Tracing Haystack

Haystack is an open-source AI orchestration framework developed by deepset, designed to help Python developers build production-ready LLM-powered applications. It features a modular architecture - built around components and pipelines for building everything from retrieval-augmented generation (RAG) workflows to autonomous agentic systems and scalable search engines.
MLflow Tracing provides automatic tracing capability when using Haystack pipelines and components. When Haystack auto-tracing is enabled by calling the mlflow.haystack.autolog() function, usage of Haystack pipelines and components will automatically record generated traces during interactive development.
import mlflow
mlflow.haystack.autolog()
MLflow trace automatically captures the following information
- Pipelines and Components
- 延迟
- Metadata about the different components added, such as tool names
- Token 使用量和成本
- 缓存命中
- 如果抛出任何异常
基本示例
import mlflow
from haystack import Document, Pipeline
from haystack.components.builders.chat_prompt_builder import ChatPromptBuilder
from haystack.components.generators.chat import OpenAIChatGenerator
from haystack.components.retrievers.in_memory import InMemoryBM25Retriever
from haystack.dataclasses import ChatMessage
from haystack.document_stores.in_memory import InMemoryDocumentStore
from haystack.utils import Secret
mlflow.haystack.autolog()
mlflow.set_experiment("Haystack Tracing")
# Write documents to InMemoryDocumentStore
document_store = InMemoryDocumentStore()
document_store.write_documents(
[
Document(content="My name is Jean and I live in Paris."),
Document(content="My name is Mark and I live in Berlin."),
Document(content="My name is Giorgio and I live in Rome."),
]
)
# Build a RAG pipeline
prompt_template = [
ChatMessage.from_system("You are a helpful assistant."),
ChatMessage.from_user(
"Given these documents, answer the question.\n"
"Documents:\n{% for doc in documents %}{{ doc.content }}{% endfor %}\n"
"Question: {{question}}\n"
"Answer:"
),
]
# Define required variables explicitly
prompt_builder = ChatPromptBuilder(
template=prompt_template, required_variables={"question", "documents"}
)
retriever = InMemoryBM25Retriever(document_store=document_store)
llm = OpenAIChatGenerator(api_key=Secret.from_env_var("OPENAI_API_KEY"))
rag_pipeline = Pipeline()
rag_pipeline.add_component("retriever", retriever)
rag_pipeline.add_component("prompt_builder", prompt_builder)
rag_pipeline.add_component("llm", llm)
rag_pipeline.connect("retriever", "prompt_builder.documents")
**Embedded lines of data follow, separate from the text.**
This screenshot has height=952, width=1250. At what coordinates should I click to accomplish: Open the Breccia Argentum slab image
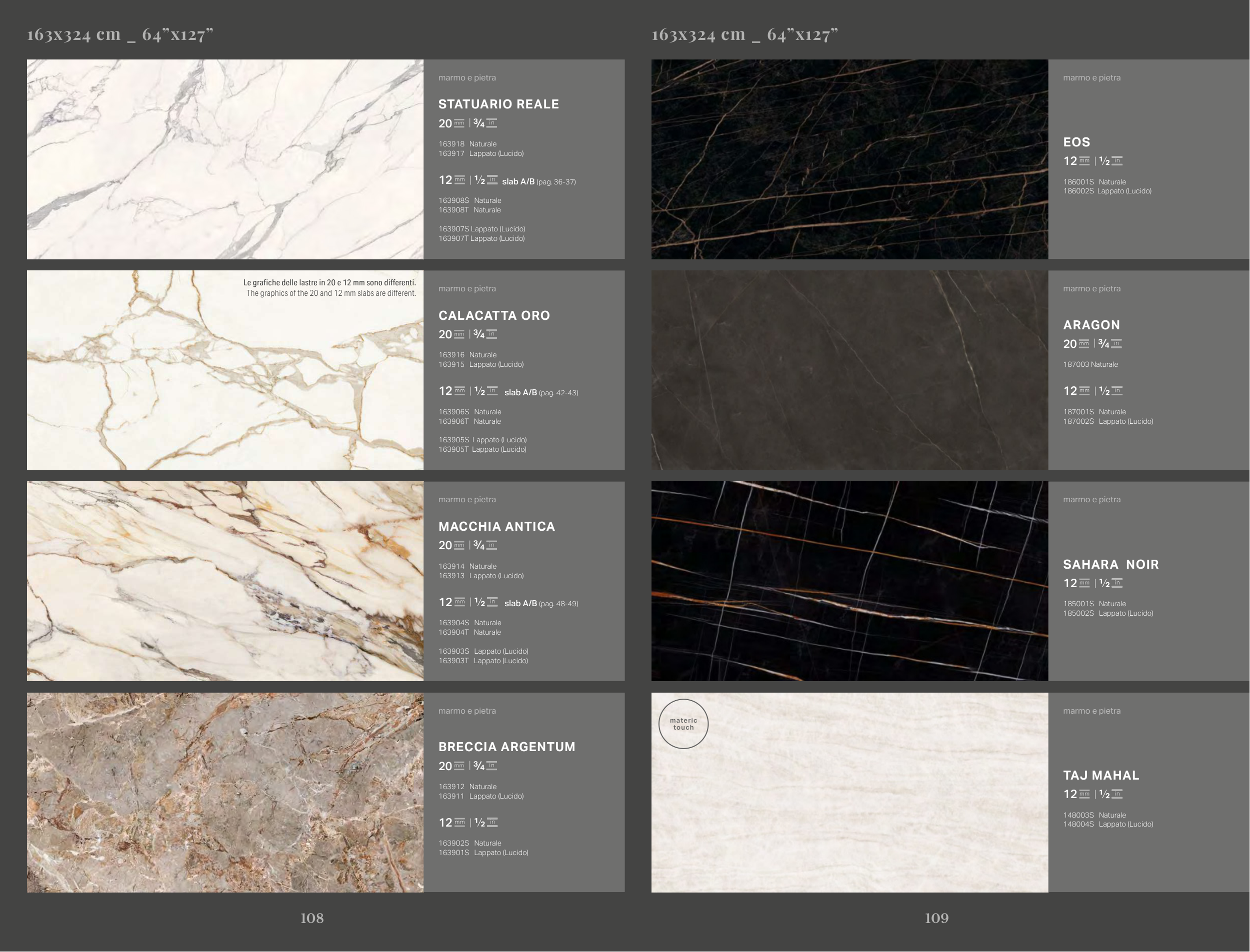[225, 792]
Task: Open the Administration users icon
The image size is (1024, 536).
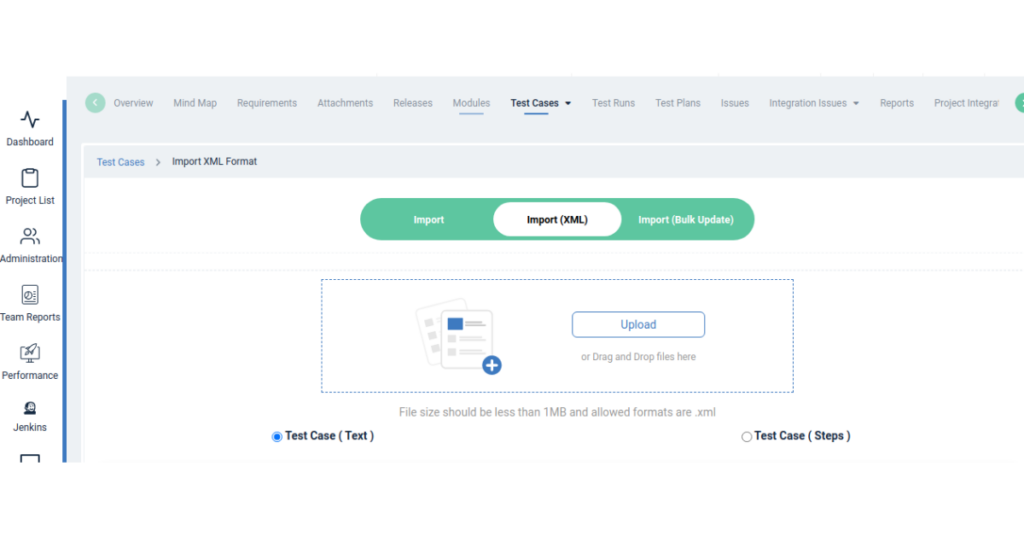Action: coord(30,237)
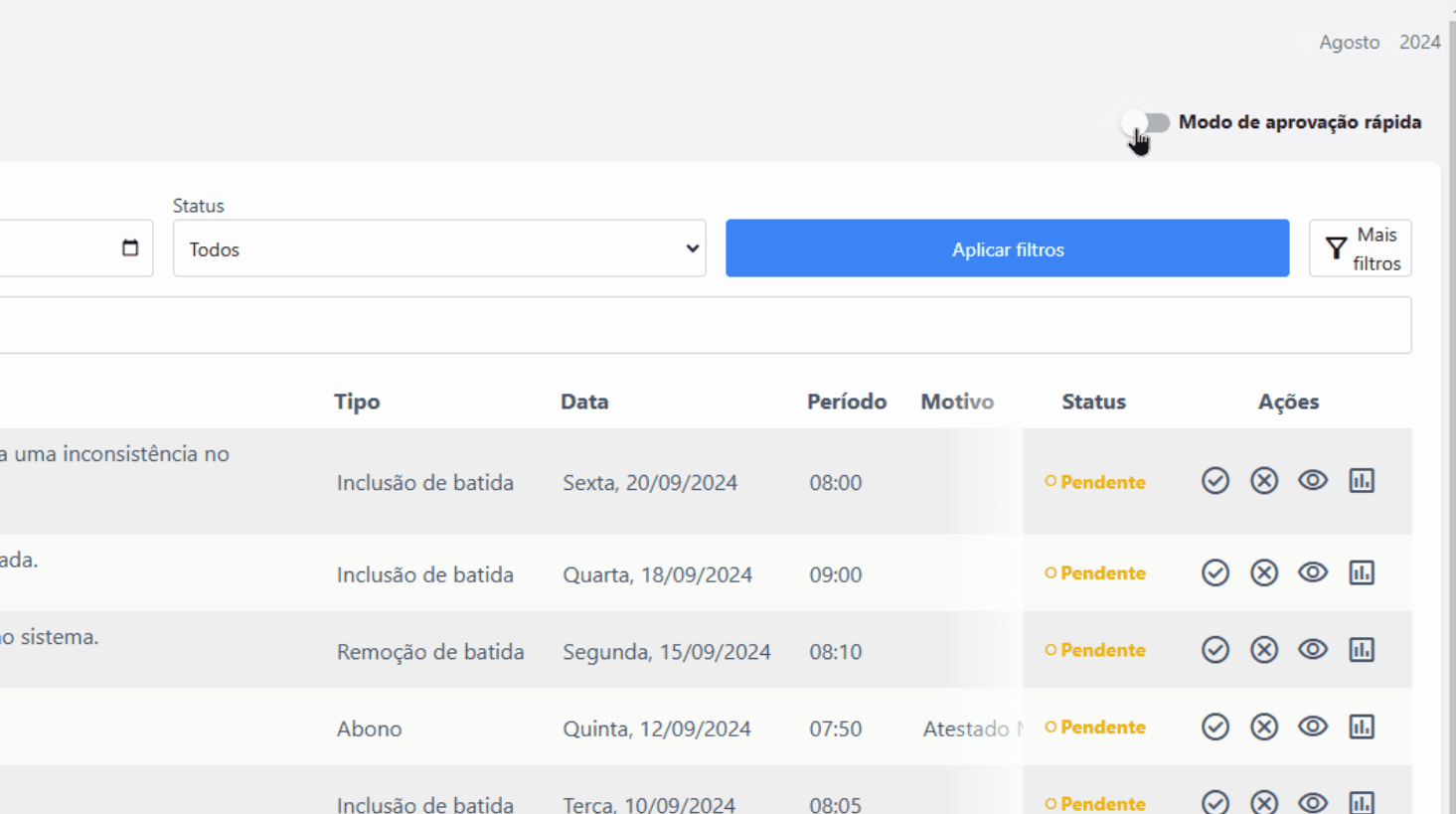Image resolution: width=1456 pixels, height=814 pixels.
Task: Click the Agosto month label
Action: (1349, 42)
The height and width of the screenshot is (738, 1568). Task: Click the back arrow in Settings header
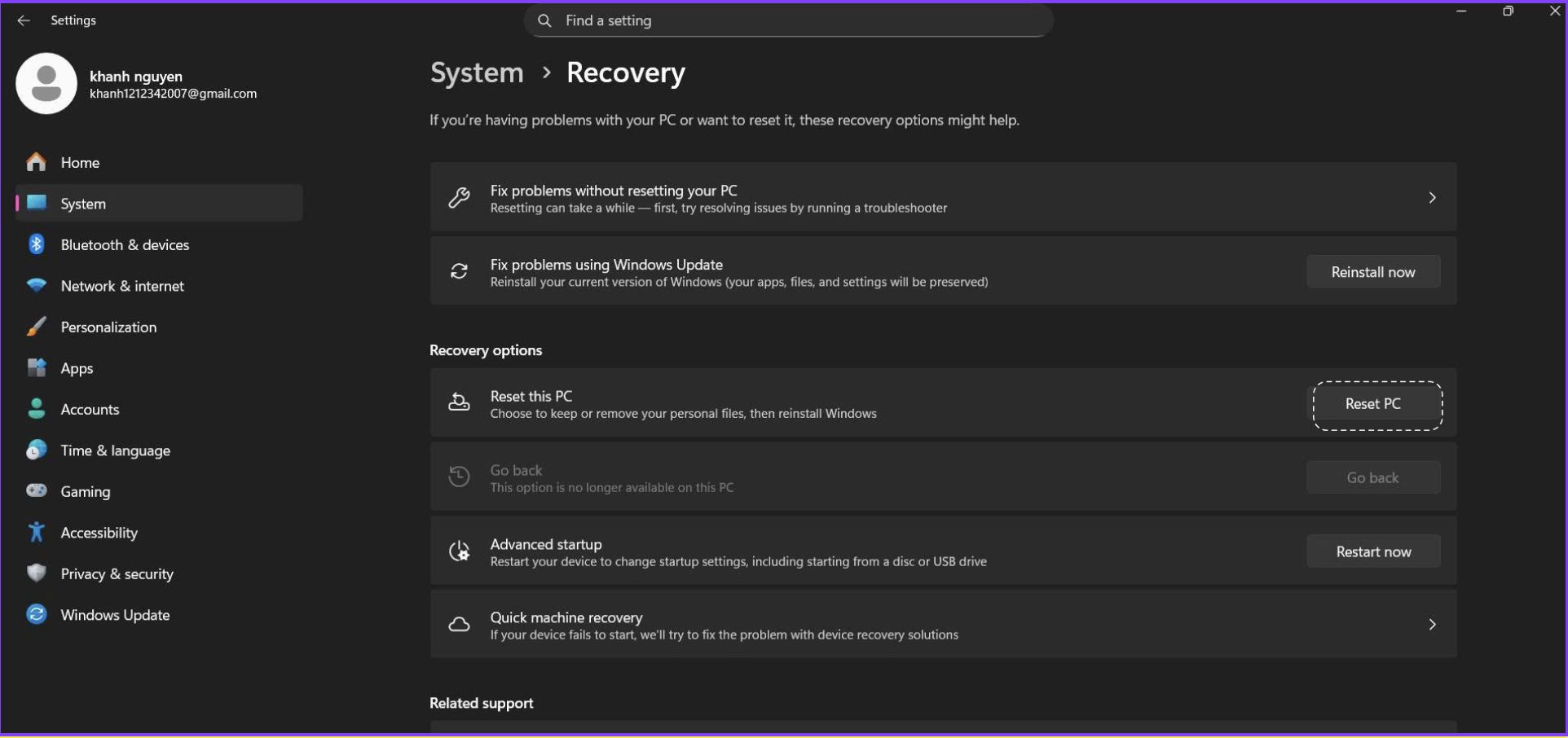coord(24,20)
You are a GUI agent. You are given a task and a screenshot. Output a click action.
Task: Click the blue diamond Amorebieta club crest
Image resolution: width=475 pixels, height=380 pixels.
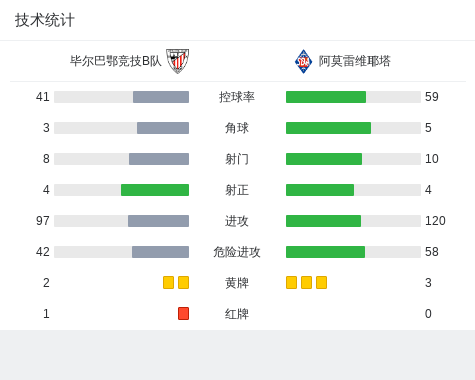click(303, 61)
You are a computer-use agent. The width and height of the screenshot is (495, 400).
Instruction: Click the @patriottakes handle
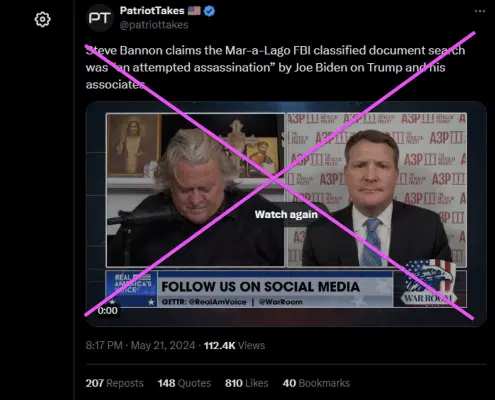click(154, 25)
rag_pipeline.connect("prompt_builder", "llm.messages")
# Ask a question
question = "Who lives in Paris?"
results = rag_pipeline.run(
{
"retriever": {"query": question},
"prompt_builder": {"question": question},
}
)
print(results["llm"]["replies"])

Token 用量
MLflow >= 3.4.0 supports token usage tracking for Haystack. The token usage for each LLM call will be logged in the mlflow.chat.tokenUsage attribute. The total token usage throughout the trace will be available in the token_usage field of the trace info object.
question = "Who lives in Paris?"
results = rag_pipeline.run(
{
"retriever": {"query": question},
"prompt_builder": {"question": question},
}
)
print(results["llm"]["replies"])
last_trace_id = mlflow.get_last_active_trace_id()
trace = mlflow.get_trace(trace_id=last_trace_id)
# Print the token usage
total_usage = trace.info.token_usage
print("== Total token usage: ==")
print(f" Input tokens: {total_usage['input_tokens']}")
print(f" Output tokens: {total_usage['output_tokens']}")
print(f" Total tokens: {total_usage['total_tokens']}")
# Print the token usage for each LLM call
print("\n== Detailed usage for each LLM call: ==")
for span in trace.data.spans:
if usage := span.get_attribute("mlflow.chat.tokenUsage"):
print(f"{span.name}:")
print(f" Input tokens: {usage['input_tokens']}")
print(f" Output tokens: {usage['output_tokens']}")
print(f" Total tokens: {usage['total_tokens']}")
== Total token usage: ==
Input tokens: 64
Output tokens: 5
Total tokens: 69
== Detailed usage for each LLM call: ==
OpenAIChatGenerator:
Input tokens: 64
Output tokens: 5
禁用自动跟踪
Auto tracing for Haystack can be disabled globally by calling mlflow.haystack.autolog(disable=True) or mlflow.autolog(disable=True).